Major League Baseball and the Major League Baseball Players’ Association met for a second consecutive day in Jupiter, Florida on Tuesday. As has been the case whenever the two sides have met since the lockout was imposed on December 2, there was no significant progress toward a new Collective Bargaining Agreement.

MLB and the MLBPA agreed to meet daily this week to try to get a new deal in place before February 28, the date that MLB has established as the last possible day for an agreement in order to allow the regular season to start on time, March 31. In the first two days of negotiations this week, the players and owners seem to be heavyweight boxers in the early rounds, throwing jabs and trying to size up their opponent before getting serious about the task at hand.

As a recap from Tuesday’s session, the MLBPA put an offer on the table in response to MLB’s proposal from Monday. In their offer, the MLBPA made a small concession to one of the three core economic issues. From Jeff Passan of ESPN.com on Twitter:

This movement is at best modest, as currently “Super Two” players are eligible for salary arbitration, and that group represents 22% of players with more than two but less than three years of service. The concept of a bonus pool tied to performance (perhaps fWAR) would replace arbitration for the group in question. The two sides are far apart on how many players to whom this will pertain. As Passan notes, the MLBPA tweaked their position on minimum salary, which now stands (in their current offer) at $775K in year one of a new agreement, escalating to $895K in year five.

The bottom line on the core economic issue of pre-arbitration players (along with minimum salary) is that it is far from resolved. Moving to another core economic issue, the Competitive Balance Tax, the players did not adjust their proposal on this topic in Tuesday’s offer. Many believe that the CBT will be the biggest obstacle to a new CBA, and at this point, there is quite a gulf between the stances of MLB and the MLBPA.

There is no report that the third core economic issue, revenue sharing, was discussed Tuesday. This is concerning since the players want a change from the 48% of local revenues that are currently shared among the clubs (they want less revenue shared).

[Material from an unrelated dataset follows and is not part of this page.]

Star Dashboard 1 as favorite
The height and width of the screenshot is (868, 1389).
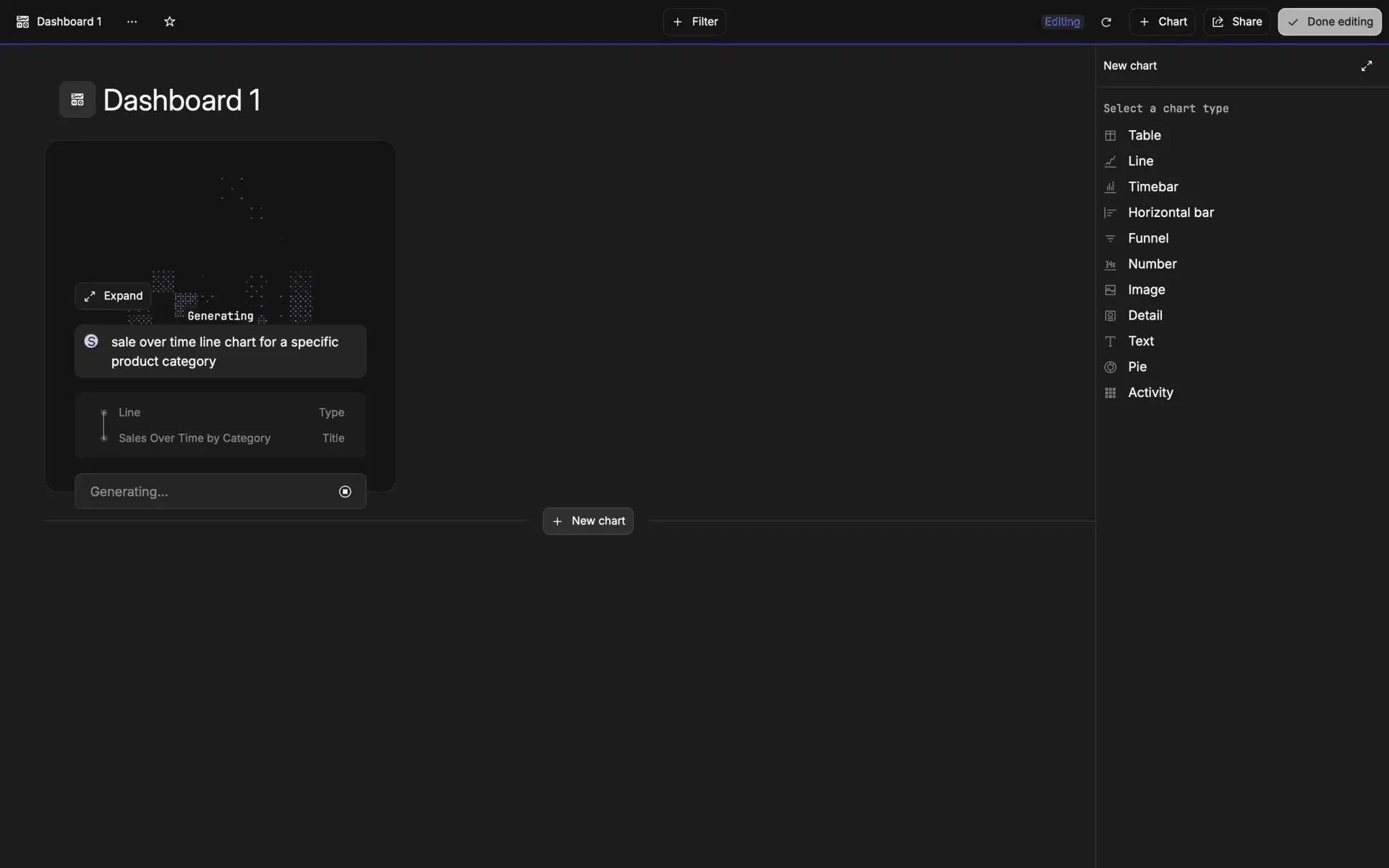click(169, 22)
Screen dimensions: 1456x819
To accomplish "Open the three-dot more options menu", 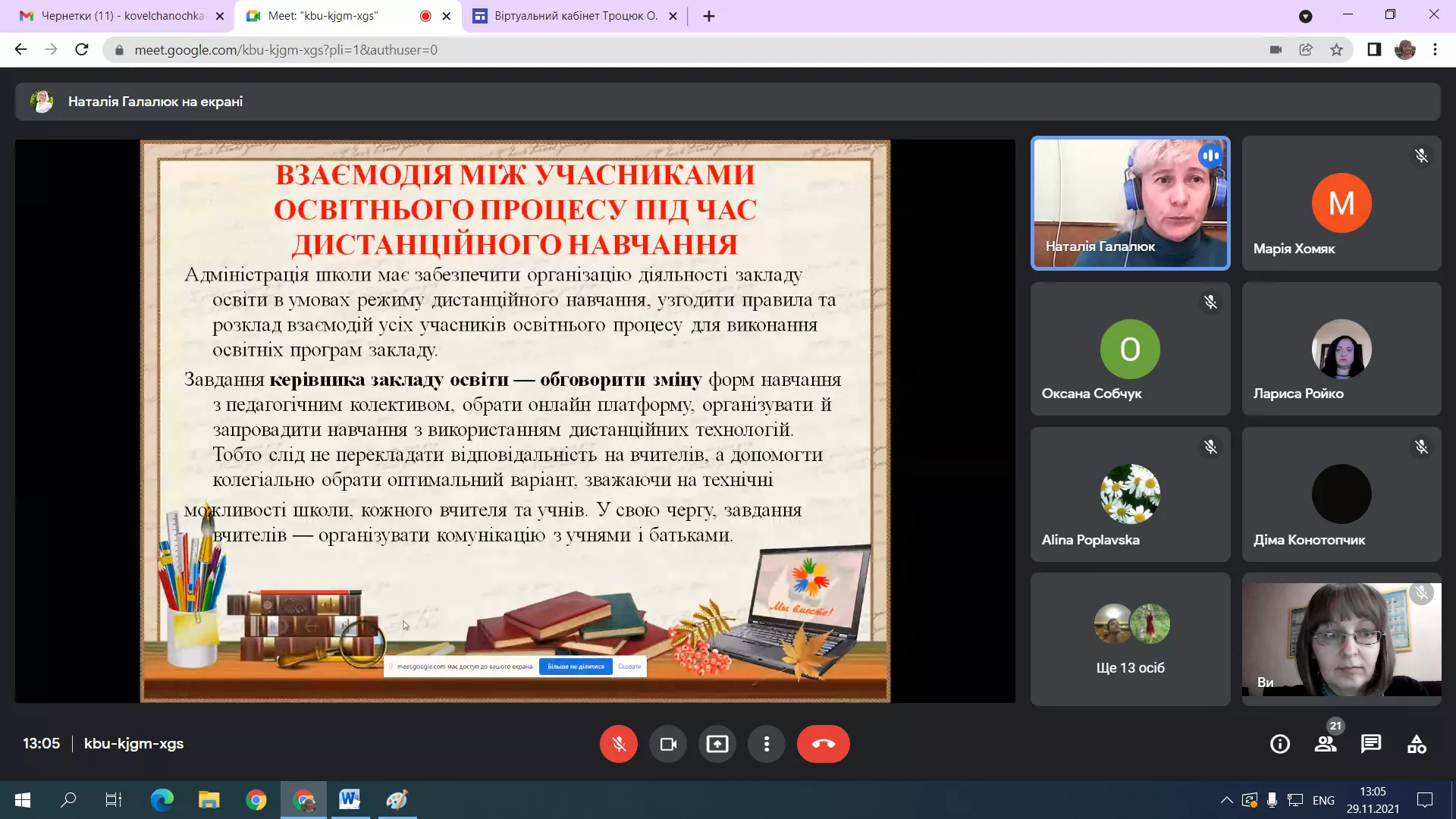I will pos(767,744).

In possibly the most disturbing development of the day, MLB once again is asking for mediation to help resolve the dispute. According to Evan Drellich of The Athletic on Twitter:

The MLBPA has already rejected the idea of mediation when MLB offered it earlier this month. If one side is seeking third-party involvement, it’s a sign that at least one of the parties is sensing a stalemate. It’s unlikely that mediation could help save the start of the season at this point, as a mediator would require time to become familiar with the issues before actually getting involved to bring the sides together on an agreement.

It’s a simple matter to keep score in these negotiation sessions. While there are several open issues (such as the number of teams in the draft lottery as Passan notes above), the three core economic issues will determine if there is a new CBA in place by next Monday, and thus an on-time start of the season. Three check marks are needed, and there is none in place.

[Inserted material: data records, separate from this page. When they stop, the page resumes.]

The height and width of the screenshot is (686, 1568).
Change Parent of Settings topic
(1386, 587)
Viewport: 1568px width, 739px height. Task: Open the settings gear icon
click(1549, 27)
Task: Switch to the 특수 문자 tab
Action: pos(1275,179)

We know the sense of urgency as much as the players and owners do. It could be that this is part of the process, use the first few days of the week to make proposals with modest movement to judge the desperation on the other side. Then, when the sand starts to be more in the bottom than the top of the hourglass, intensify negotiations and make a deal at the wire. Or, it could be that what we are seeing is what we will get–two sides that are so locked in their positions that they are willing to sacrifice regular-season games to get what they perceive to be the best deal.

On Wednesday, it’s fair to say that the new round of sessions this week will move to their midpoint. Each side has made an offer this week. Neither offer represents progress, and both offers seem to suggest that neither side is blinking. We will see what happens on Wednesday and Thursday, which will shape how the end of the week plays out. Either the end of the week will consist of sessions that take advantage of any momentum created, or they will be the end of negotiations for now as both sides hunker down for an elongated star-off.

At this point, it’s hard to predict what will happen. Let’s hope that MLB and the MLBPA realize that shutting down a $10 billion dollar industry is not good business.